__GOAL__. Reproduce the data below word for word, from the first line through the line containing "tap(1158, 167)", with both of those lines included.

== SUPPLIED MATERIAL

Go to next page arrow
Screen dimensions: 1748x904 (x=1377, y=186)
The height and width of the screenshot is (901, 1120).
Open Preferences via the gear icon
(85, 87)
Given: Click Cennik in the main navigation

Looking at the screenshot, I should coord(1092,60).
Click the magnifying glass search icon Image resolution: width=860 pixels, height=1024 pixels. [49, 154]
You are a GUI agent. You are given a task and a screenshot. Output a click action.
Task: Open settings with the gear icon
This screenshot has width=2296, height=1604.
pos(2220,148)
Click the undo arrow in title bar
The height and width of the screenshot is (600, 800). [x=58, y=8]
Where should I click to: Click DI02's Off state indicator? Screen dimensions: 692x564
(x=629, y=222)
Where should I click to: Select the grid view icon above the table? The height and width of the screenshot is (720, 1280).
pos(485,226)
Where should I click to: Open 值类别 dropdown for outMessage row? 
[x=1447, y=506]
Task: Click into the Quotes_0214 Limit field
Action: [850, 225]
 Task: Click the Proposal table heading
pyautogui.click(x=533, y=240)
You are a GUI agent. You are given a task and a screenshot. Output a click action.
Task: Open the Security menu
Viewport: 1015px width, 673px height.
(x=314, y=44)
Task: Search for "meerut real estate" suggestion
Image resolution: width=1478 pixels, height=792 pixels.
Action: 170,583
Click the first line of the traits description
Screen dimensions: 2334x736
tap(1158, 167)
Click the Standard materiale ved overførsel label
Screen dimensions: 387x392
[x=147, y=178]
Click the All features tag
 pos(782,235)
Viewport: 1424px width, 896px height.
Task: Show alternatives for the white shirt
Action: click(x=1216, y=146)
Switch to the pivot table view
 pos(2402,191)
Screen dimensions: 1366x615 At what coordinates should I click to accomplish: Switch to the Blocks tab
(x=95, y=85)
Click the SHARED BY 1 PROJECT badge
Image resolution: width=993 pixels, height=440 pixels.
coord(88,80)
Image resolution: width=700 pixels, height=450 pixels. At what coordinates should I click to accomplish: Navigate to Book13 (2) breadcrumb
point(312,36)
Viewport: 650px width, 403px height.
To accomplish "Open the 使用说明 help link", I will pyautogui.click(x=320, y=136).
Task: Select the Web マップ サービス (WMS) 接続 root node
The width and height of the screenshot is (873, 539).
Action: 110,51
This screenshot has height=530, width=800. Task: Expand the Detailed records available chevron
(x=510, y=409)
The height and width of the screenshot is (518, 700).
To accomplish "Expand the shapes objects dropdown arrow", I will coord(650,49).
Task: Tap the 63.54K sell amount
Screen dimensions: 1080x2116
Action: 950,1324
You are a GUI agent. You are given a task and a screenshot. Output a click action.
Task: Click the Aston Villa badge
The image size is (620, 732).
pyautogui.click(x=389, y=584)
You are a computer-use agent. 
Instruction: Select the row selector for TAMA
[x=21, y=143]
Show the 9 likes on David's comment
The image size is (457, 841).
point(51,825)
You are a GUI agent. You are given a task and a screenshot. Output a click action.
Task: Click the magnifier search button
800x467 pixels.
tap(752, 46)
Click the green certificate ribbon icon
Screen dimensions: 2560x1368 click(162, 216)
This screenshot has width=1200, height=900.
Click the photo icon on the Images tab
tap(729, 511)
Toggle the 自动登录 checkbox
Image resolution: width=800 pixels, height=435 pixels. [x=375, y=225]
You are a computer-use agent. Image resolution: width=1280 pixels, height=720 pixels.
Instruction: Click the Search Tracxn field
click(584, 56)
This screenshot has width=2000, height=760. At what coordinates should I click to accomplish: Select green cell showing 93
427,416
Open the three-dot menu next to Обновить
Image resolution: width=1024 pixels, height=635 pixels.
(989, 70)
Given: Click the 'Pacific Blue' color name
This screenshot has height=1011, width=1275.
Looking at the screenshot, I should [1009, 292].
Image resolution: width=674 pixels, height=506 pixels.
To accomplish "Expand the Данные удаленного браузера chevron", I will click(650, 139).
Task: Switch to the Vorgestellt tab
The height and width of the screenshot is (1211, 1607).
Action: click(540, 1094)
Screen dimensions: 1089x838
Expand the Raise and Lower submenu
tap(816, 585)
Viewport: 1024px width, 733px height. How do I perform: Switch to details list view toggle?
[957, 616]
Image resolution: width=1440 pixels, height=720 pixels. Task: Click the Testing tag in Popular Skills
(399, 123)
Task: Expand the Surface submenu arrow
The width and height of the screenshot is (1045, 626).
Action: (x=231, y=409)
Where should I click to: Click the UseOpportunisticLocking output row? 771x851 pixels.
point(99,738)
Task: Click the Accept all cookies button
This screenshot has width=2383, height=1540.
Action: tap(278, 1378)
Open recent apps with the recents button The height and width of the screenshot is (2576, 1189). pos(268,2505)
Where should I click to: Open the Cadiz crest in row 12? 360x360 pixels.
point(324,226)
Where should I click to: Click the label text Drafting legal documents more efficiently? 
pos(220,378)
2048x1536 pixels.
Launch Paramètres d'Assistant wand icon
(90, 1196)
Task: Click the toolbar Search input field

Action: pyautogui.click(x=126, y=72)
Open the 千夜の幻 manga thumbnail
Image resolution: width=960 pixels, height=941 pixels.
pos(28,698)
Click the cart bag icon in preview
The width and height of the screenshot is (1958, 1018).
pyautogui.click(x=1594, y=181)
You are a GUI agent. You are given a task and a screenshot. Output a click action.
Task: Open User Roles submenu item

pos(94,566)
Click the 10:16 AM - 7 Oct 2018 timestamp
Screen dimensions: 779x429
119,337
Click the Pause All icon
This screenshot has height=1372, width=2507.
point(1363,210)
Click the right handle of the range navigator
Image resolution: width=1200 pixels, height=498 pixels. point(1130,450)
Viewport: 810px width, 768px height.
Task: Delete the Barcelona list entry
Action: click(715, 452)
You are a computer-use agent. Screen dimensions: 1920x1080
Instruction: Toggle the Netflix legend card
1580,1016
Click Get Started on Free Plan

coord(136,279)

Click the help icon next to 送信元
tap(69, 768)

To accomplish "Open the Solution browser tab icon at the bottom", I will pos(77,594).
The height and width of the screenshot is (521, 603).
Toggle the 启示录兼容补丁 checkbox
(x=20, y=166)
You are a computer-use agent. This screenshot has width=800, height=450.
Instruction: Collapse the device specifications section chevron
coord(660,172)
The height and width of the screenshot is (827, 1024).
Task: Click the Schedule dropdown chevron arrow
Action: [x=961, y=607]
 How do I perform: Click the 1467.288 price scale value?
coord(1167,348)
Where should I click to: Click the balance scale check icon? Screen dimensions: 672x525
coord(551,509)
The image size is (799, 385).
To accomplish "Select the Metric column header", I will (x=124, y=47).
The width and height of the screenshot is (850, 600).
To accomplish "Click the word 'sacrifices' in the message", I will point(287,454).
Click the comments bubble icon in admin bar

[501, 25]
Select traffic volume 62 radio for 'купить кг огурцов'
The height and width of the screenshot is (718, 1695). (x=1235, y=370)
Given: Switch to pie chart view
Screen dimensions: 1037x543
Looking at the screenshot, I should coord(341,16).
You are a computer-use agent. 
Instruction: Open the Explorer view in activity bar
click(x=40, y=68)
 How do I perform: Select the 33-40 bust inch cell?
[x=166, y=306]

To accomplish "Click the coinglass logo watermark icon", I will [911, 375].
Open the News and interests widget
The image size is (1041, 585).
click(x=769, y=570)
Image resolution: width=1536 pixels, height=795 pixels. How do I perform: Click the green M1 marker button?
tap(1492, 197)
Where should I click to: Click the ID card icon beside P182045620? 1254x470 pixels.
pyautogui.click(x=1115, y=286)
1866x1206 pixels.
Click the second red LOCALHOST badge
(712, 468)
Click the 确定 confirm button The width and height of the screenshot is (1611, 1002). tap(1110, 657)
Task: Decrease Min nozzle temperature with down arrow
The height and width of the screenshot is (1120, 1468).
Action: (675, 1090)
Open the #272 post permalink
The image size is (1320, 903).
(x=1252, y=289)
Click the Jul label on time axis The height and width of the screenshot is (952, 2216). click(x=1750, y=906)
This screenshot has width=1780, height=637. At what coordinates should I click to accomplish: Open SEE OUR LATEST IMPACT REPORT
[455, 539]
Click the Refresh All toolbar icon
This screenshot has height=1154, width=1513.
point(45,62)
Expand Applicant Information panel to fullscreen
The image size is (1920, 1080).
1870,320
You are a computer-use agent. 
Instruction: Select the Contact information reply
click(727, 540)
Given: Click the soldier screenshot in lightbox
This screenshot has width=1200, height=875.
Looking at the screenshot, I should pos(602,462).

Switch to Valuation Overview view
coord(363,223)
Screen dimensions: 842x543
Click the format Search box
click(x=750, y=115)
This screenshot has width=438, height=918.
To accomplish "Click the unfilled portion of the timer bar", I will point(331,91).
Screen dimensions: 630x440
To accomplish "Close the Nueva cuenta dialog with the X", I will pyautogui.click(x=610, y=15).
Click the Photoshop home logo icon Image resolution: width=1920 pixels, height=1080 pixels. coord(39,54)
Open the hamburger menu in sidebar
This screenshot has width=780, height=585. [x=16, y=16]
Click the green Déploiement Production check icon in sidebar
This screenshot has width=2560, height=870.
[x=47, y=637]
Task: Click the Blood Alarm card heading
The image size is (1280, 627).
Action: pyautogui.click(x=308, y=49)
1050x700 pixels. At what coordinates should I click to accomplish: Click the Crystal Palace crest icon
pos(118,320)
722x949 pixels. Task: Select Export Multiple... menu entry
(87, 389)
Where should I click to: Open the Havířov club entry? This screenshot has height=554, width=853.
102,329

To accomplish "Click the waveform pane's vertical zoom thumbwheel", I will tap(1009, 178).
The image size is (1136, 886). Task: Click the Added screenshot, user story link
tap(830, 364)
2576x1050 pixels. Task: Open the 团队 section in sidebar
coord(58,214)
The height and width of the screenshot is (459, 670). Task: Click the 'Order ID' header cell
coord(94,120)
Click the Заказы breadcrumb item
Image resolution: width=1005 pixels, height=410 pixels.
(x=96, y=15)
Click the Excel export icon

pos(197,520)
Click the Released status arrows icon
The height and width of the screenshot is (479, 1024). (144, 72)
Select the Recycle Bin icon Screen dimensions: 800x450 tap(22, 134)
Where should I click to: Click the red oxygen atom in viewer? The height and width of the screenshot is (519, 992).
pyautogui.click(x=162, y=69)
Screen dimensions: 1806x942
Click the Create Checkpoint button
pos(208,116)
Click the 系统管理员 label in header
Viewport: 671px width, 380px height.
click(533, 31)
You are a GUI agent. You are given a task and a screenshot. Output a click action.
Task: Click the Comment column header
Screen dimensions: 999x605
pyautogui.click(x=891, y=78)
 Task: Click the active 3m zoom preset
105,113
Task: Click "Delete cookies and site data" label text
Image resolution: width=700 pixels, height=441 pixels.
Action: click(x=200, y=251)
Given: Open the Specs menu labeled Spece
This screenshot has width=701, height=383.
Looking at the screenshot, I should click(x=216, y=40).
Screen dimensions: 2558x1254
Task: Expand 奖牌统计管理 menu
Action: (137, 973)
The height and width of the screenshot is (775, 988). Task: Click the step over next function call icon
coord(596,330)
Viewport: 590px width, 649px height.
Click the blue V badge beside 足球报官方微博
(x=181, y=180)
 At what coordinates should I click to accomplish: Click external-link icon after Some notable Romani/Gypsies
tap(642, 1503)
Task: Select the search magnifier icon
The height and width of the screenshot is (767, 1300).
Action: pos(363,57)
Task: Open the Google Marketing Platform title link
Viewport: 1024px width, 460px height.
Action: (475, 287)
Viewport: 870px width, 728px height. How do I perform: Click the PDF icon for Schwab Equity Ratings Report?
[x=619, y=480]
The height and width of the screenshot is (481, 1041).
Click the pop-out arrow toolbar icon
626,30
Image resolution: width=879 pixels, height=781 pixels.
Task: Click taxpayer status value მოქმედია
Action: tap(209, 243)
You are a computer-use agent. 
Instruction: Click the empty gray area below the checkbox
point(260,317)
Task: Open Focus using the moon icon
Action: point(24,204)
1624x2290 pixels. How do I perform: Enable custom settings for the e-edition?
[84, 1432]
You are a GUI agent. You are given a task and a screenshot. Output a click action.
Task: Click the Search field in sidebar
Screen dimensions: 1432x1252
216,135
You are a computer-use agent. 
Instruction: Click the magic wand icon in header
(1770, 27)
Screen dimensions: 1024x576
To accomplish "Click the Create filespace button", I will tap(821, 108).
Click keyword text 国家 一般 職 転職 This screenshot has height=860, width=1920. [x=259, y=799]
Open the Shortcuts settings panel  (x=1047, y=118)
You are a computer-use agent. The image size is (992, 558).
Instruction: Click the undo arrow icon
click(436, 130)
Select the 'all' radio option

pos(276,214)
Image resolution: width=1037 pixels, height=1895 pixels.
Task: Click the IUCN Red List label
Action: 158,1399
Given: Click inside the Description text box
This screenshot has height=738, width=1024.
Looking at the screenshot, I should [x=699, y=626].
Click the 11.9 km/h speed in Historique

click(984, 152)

====

__SOLVED EXERCISE__.
Go to next page arrow
Screen dimensions: 1748x904 (x=1377, y=186)
The height and width of the screenshot is (901, 1120).
Open Preferences via the gear icon
(85, 87)
Given: Click Cennik in the main navigation

Looking at the screenshot, I should coord(1092,60).
Click the magnifying glass search icon Image resolution: width=860 pixels, height=1024 pixels. [49, 154]
You are a GUI agent. You are given a task and a screenshot. Output a click action.
Task: Open settings with the gear icon
This screenshot has width=2296, height=1604.
pos(2220,148)
Click the undo arrow in title bar
The height and width of the screenshot is (600, 800). [x=58, y=8]
Where should I click to: Click DI02's Off state indicator? Screen dimensions: 692x564
(x=629, y=222)
Where should I click to: Select the grid view icon above the table? The height and width of the screenshot is (720, 1280).
pos(485,226)
Where should I click to: Open 值类别 dropdown for outMessage row? 
[x=1447, y=506]
Task: Click into the Quotes_0214 Limit field
Action: [850, 225]
 Task: Click the Proposal table heading
pyautogui.click(x=533, y=240)
You are a GUI agent. You are given a task and a screenshot. Output a click action.
Task: Open the Security menu
Viewport: 1015px width, 673px height.
(x=314, y=44)
Task: Search for "meerut real estate" suggestion
Image resolution: width=1478 pixels, height=792 pixels.
Action: 170,583
Click the first line of the traits description
Screen dimensions: 2334x736
tap(1158, 167)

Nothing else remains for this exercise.